Segundo Moro disse em depoimento, Luiz Eduardo Ramos (Secretaria de Governo), Augusto Heleno Ribeiro (Gabinete de Segurança Institucional) e Walter Souza Braga Netto (Casa Civil) estavam presentes quando o presidente ameaçou o demitir por resistir a uma troca no comando da PF. Nesta segunda-feira, 4, o procurador-geral da República, Augusto Aras, solicitou ao ministro Celso de Mello, do Supremo Tribunal Federal (STF), a oitiva dos três.

O trio de ministros militares, segundo depoimento de Moro, presenciaram o encontro realizado no dia 23 de abril. A conversa em que Bolsonaro teria pressionado o então ministro da Justiça para demitir o ex-diretor-geral da PF Maurício Valeixo foi gravada.

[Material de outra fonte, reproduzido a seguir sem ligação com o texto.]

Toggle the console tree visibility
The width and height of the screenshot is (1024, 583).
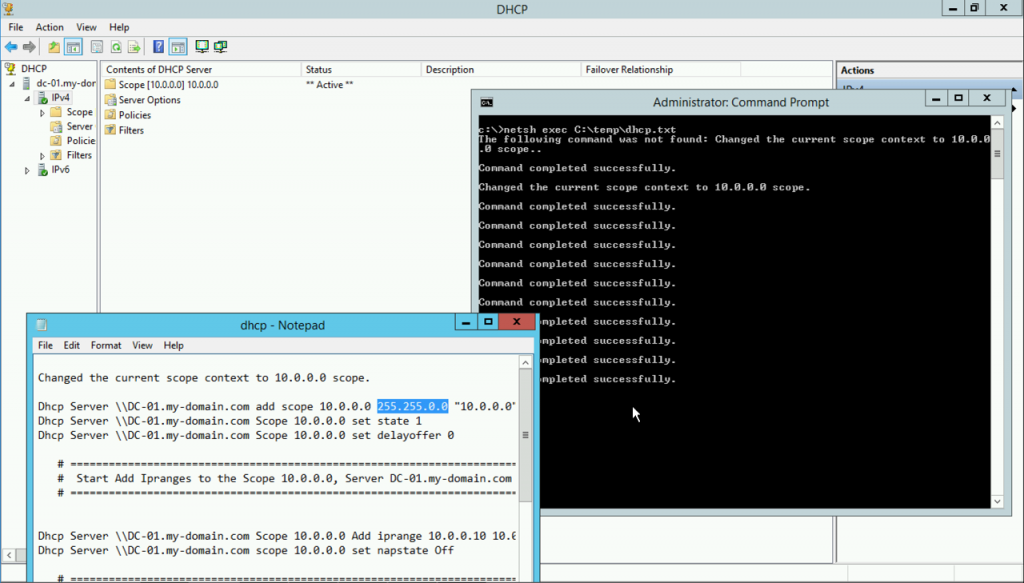pos(73,46)
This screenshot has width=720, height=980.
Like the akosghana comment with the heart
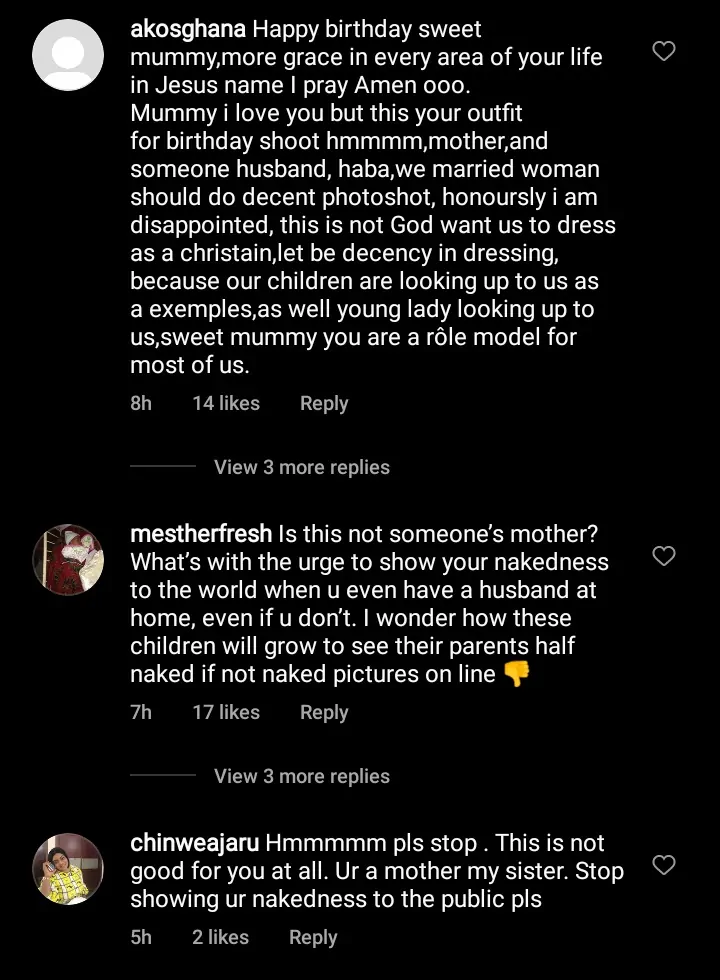click(x=663, y=51)
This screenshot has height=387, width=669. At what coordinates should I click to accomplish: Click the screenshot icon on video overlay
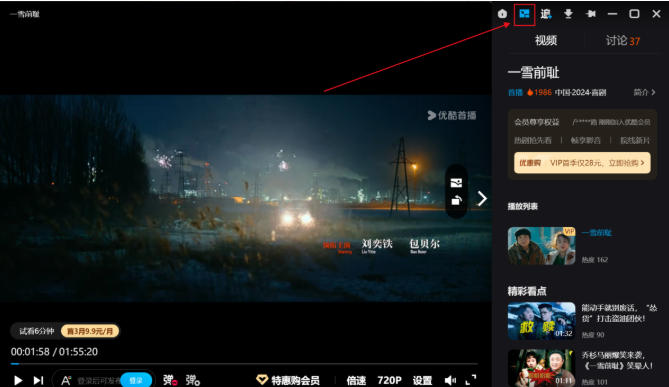pos(456,183)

Em conversas reservadas, os auxiliares do presidente repetem a narrativa de que todos foram “enganados” pelo ex-ministro da Justiça e relatam estarem desapontados. Eles têm relatado que não esperavam que Moro saísse do governo atirando.

Como informou o Estadão, um dia antes da reunião com os três ministros militares, no dia 22 de abril, o presidente já havia abordado Moro sobre a saída de Valeixo em reunião com todo o primeiro escalão do governo. O ex-juiz da Lava Jato, que tinha status de estrela no governo, se demitiu dois dias depois, acusando o presidente de tentar interferir politicamente na PF para ter acesso a dados de inteligência

As informações foram repassadas à Polícia Federal no longo depoimento que Moro prestou na sede da superintendência da corporação no último sábado, 2, em Curitiba. O motivo da ameaça foi a resistência do ex-juiz em manter Valeixo na chefia da Polícia Federal.

Após o depoimento de Moro, o procurador-geral da República solicitou uma série de diligências no âmbito do inquérito sobre as acusações feitas por Moro a Bolsonaro.

Além de pedir que os ministros Ramos, Augusto Heleno e  Braga Netto prestem depoimento, Aras também solicitou que a deputada federal Carla Zambelli (PSL-SP) seja ouvida. Zambelli enviou mensagens a Moro pedindo para que aceitasse a substituição no comando da PF se propondo a trabalhar que ele ficasse com a vaga do STF, que abrirá em novembro.

O PGR também quer ouvir os delegados da Polícia Federal Maurício Valeixo, Ricardo Saadi, Carlos Henrique de Oliveira Sousa, Alexandre Saraiva, Rodrigo Teixeira e Alexandre Ramagem Rodrigues, para que prestem informações acerca de "eventual patrocínio, direto ou indireto, de interesses privados do Presidente da República perante o Departamento de Polícia Federal, visando ao provimento de cargos em comissão e a exoneração de seus ocupantes".

No documento, o PGR requer que as diligências e o agendamento das audiências se dê em até cinco dias após a intimação dos citados.

Além das oitivas, Aras pediu ao Supremo que determine à Secretaria-Geral da Presidência cópia do vídeo da reunião realizada entre o presidente, o vice-presidente, ministros de Estado e presidentes de bancos públicos no último dia 22 no Palácio do Planalto, ‘ no intuito de confirmar a afirmação de que o primeiro teria cobrado, de acordo com o ex-titular da Pasta da Justiça, “a substituição do SR/RJ, do Diretor Geral e relatórios de inteligência e informação da Polícia  Federal”‘.